Article Text

Download PDFPDF

Prescribed drugs and neurological complications
  1. K A Grosset,
  2. D G Grosset
  1. Correspondence to:
 Dr Donald G Grosset
 Institute of Neurological Sciences, Southern General Hospital, Glasgow, UK; d.grossetclinmed.gla.ac.uk

Statistics from Altmetric.com

A treatment history is a fundamental part of the healthcare consultation. Current drugs (prescribed, over the counter, herbal remedies, drugs of misuse) and how they are taken (frequency, timing, missed and extra doses), drugs tried previously and reason for discontinuation, treatment response, adverse effects, allergies, and intolerances should be taken into account. Recent immunisations may also be of importance. This article examines the particular relevance of medication in patients presenting with neurological symptoms. Drugs and their interactions may contribute in part or fully to the neurological syndrome, and treatment response may assist diagnostically or in future management plans. Knowledge of medicine taking behaviour may clarify clinical presentations such as analgesic overuse causing chronic daily headache, or severe dyskinesia resulting from obsessive use of dopamine replacement treatment. In most cases, iatrogenic symptoms are best managed by withdrawal of the offending drug. Indirect mechanisms whereby drugs could cause neurological problems are beyond the scope of the current article—for example, drugs which raise blood pressure or which worsen glycaemic control and consequently increase the risk of cerebrovascular disease, or immunosupressants which increase the risk of infection. Different categories of neurological syndromes will be considered.

CEREBROVASCULAR DISEASE

Prothrombotic drugs are the main consideration, with both arterial and venous effects.

Stroke

Current users of low oestrogen dose combined oral contraception (COC) have a small increased risk of ischaemic stroke, particularly in women with other risk factors; notably smoking, hypertension, and probably a history of migraine, and a modestly elevated risk of haemorrhagic stroke mainly in women older than 35 years of age. Former users of COC have no increase in risk of ischaemic or haemorrhagic stroke.

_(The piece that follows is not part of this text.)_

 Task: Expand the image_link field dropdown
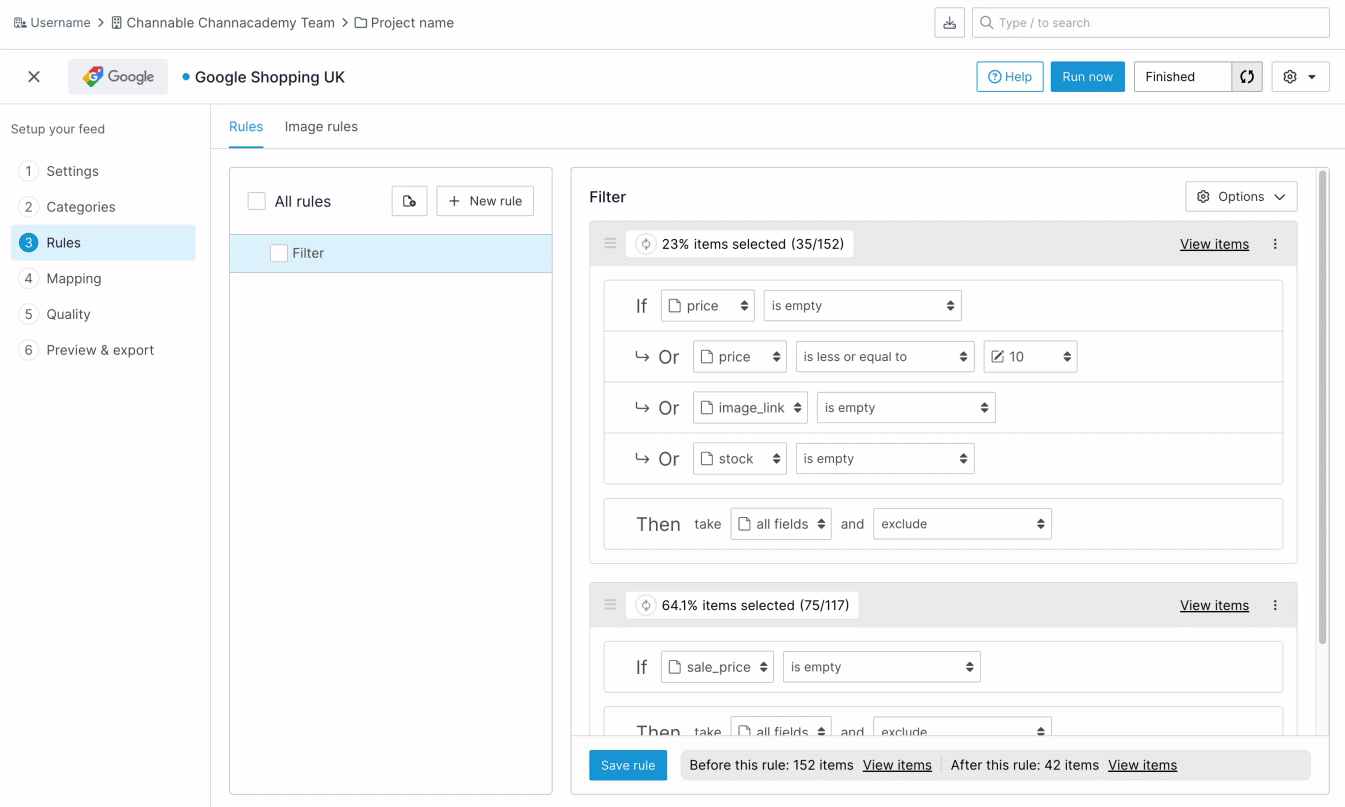750,408
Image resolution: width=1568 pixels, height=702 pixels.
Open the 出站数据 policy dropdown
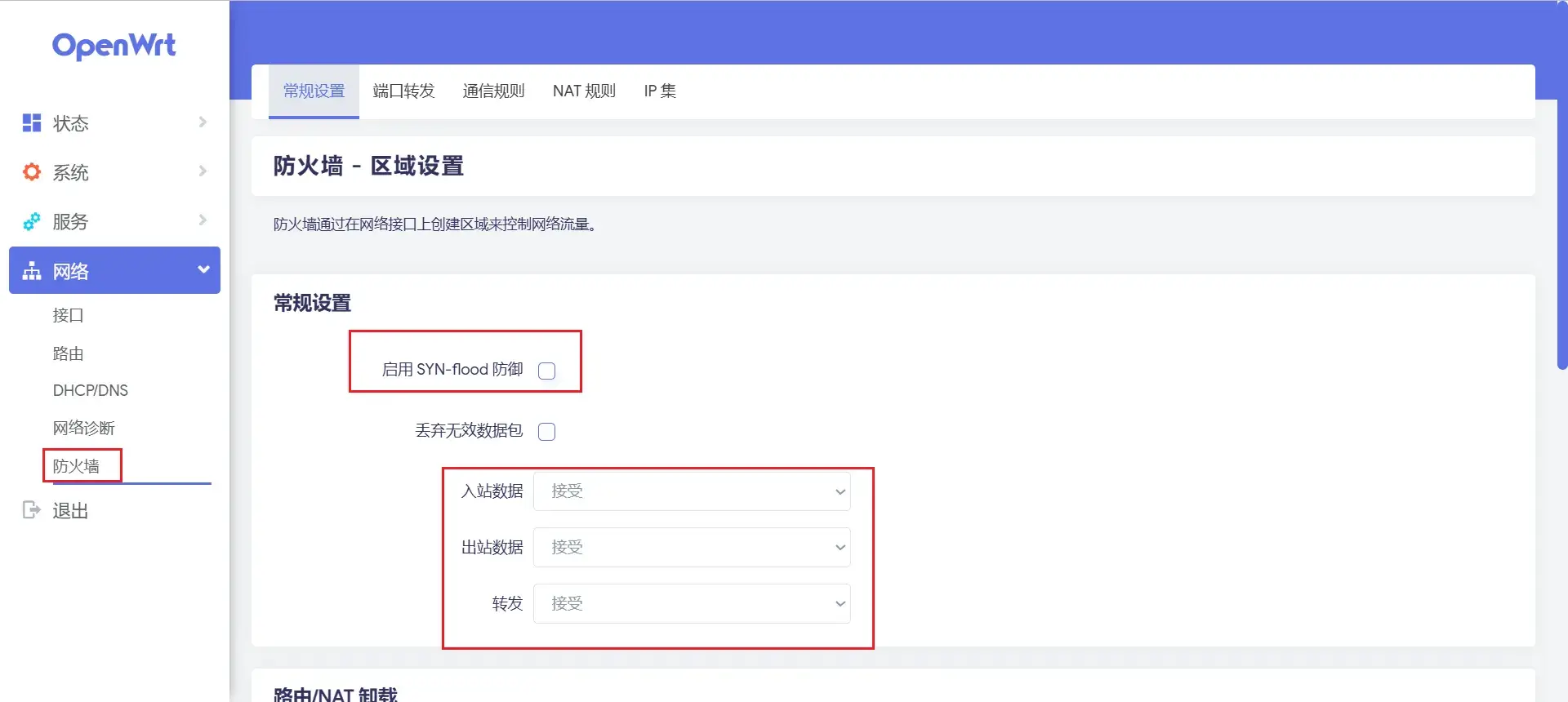692,548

Women taking hormone replacement therapy (HRT) have a small increased risk of ischaemic stroke. In the women’s health initiative study 16 608 postmenopausal women on combined HRT (oestrogen plus progesterone) were followed …

View Full Text

Request Permissions

If you wish to reuse any or all of this article please use the link below which will take you to the Copyright Clearance Center’s RightsLink service. You will be able to get a quick price and instant permission to reuse the content in many different ways.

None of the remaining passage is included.